All numbers per ply/move are different, but that is because of the 50-move rule.
To get comparable numbers I would have to disable the 50-move rule (which I could do fairly easily).

It seems he did not generate KQvKNNNNN, or at least I can't find his statistics for this (white wins only) table.
https://drive.google.com/drive/folders/ ... PuGCkwXDTI

Very annoying, such tiny discrepancies...
Ender8pieces
Posts: 23
Joined: Wed Jan 21, 2026 9:16 am
Full name: JS

Re: disk-based 8-piece TB generator

Post by Ender8pieces »

syzygy wrote: Mon Jun 01, 2026 10:20 pm
Do you have any rough estimate for the total write volume (in TB) for the full project?
Not really.
If KNNNNNvKQ is representative, then one should expect 120x500 GB = 60TB for the largest 8-men pawnless tables (with no identical pair of pieces). But there is a lot of variation between tables.
Also, do you have a rough estimate of the total time required to generate the full tablebase, assuming a single machine similar to the one you are running on (and enough SSD capacity)?
Many decades.
If it is on average a month per table with 1 pawn, then than part alone will take over 60 years. 792 months is a long time.
Thanks for the response. As a takeaway, if a sponsor wanted to wrap this up within a year, a very rough back-of-the-napkin calculation suggests it would cost hundreds of thousands of dollars.

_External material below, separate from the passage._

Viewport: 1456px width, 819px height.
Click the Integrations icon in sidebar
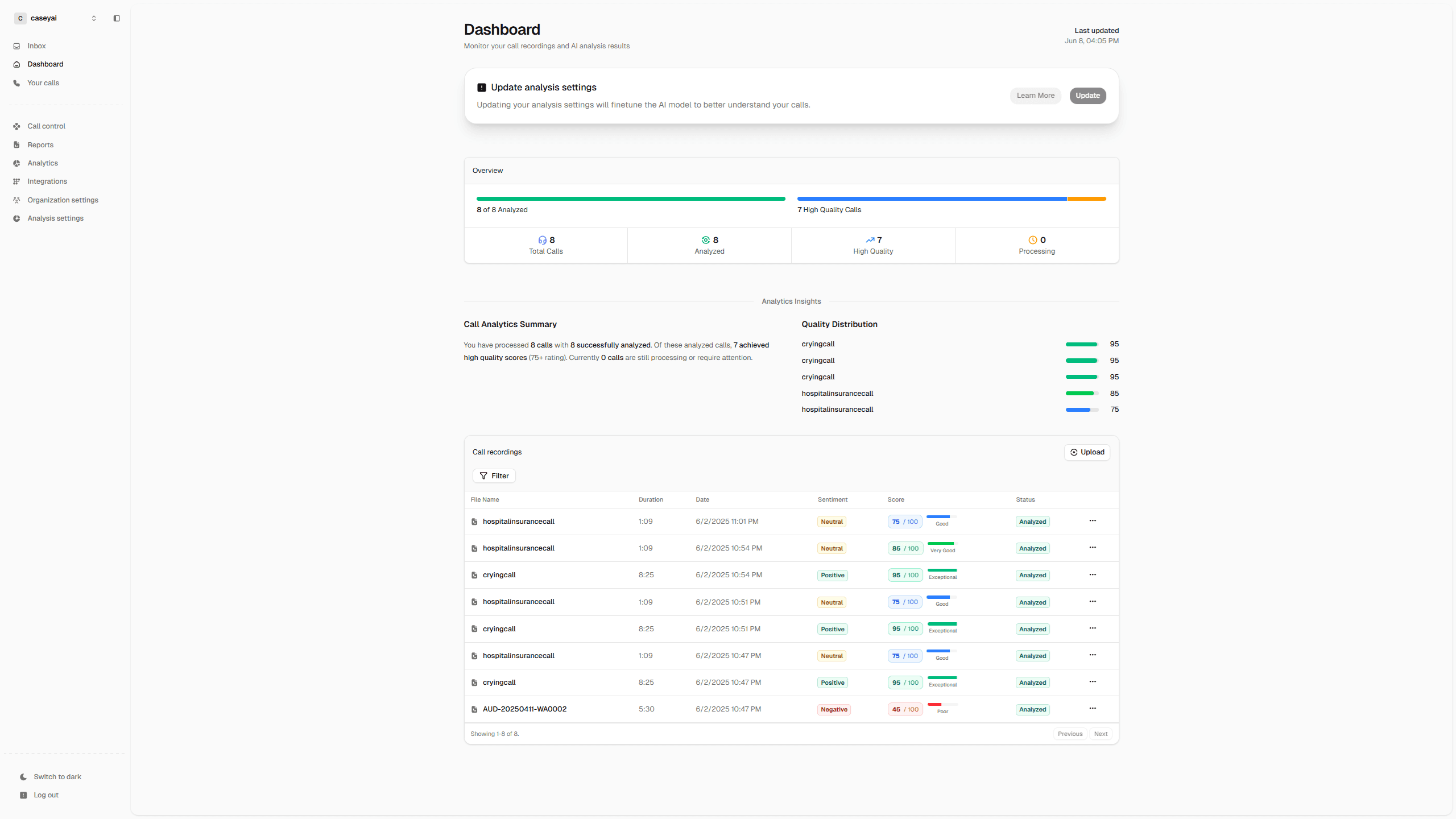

We would be looking at a cluster of, say, 100 nodes and 100 SSDs of around 20TB each. Even if the SSD specs don't officially guarantee that volume of total writes on paper, there is a probability it would hold up in practice(~1000 writes), especially given the hours-long intervals between write bursts. It would definitely require a solid error-detection layer, though.

It’s certainly a massive investment, even compared to past precedents.